Work instruction:
Set down, character for character, everything in the records below from the line holding "Click the Add Metadata button" down to the line holding "The height and", and no other line.

Information shown:
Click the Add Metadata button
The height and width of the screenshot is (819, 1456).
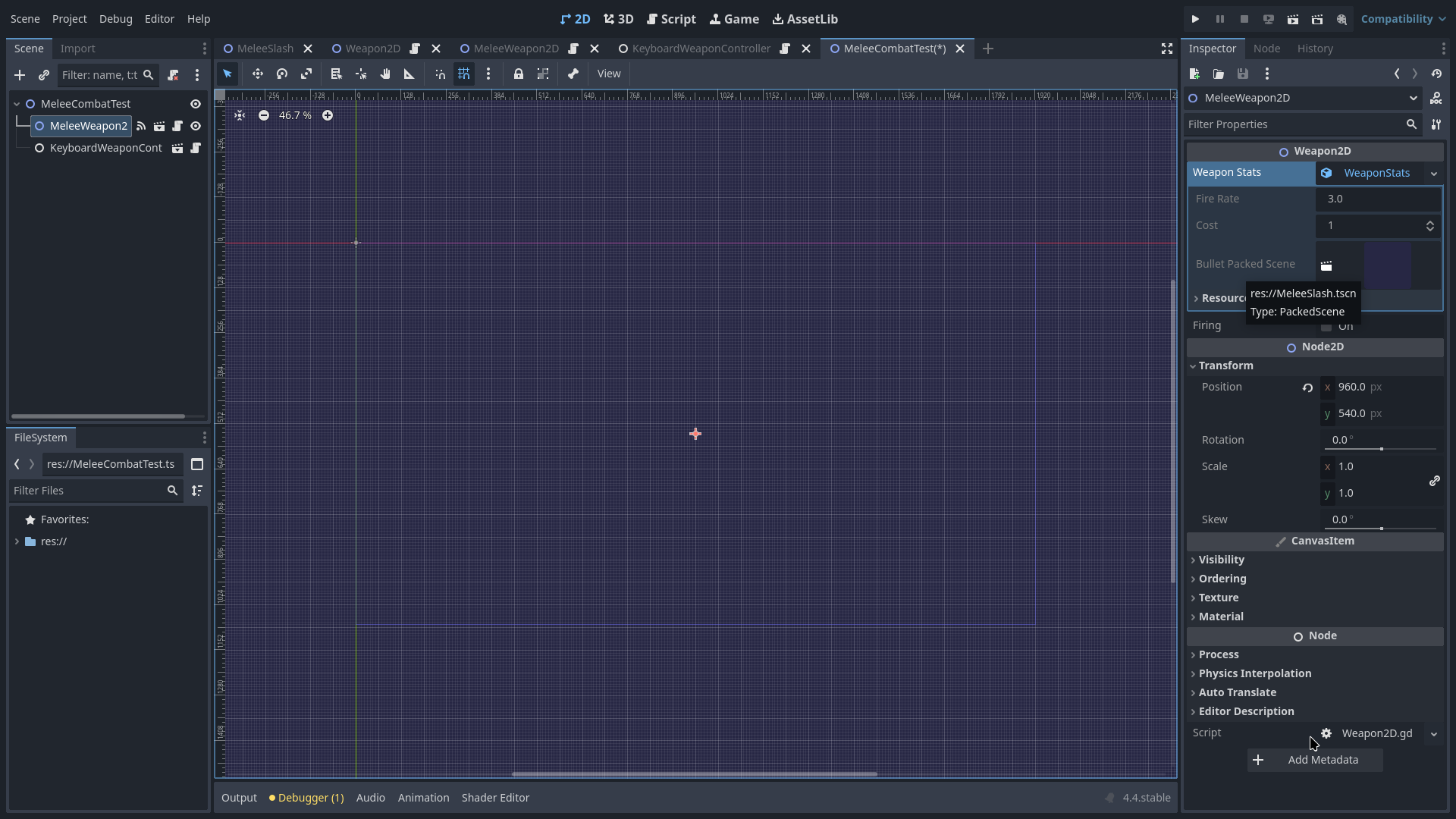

* * *

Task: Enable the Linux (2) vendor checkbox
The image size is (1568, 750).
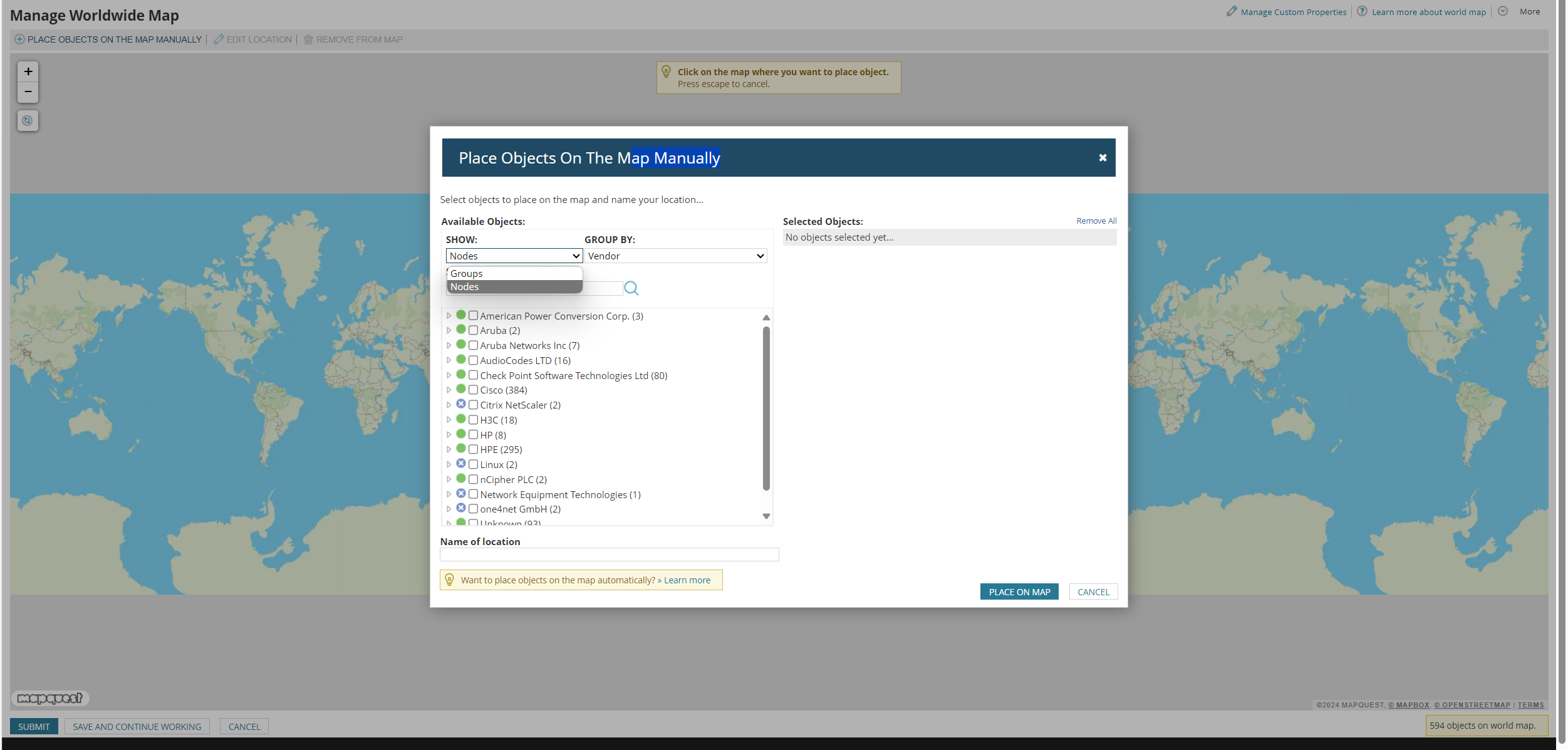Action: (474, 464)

Answer area:
Click the Add Metadata button
The height and width of the screenshot is (819, 1456).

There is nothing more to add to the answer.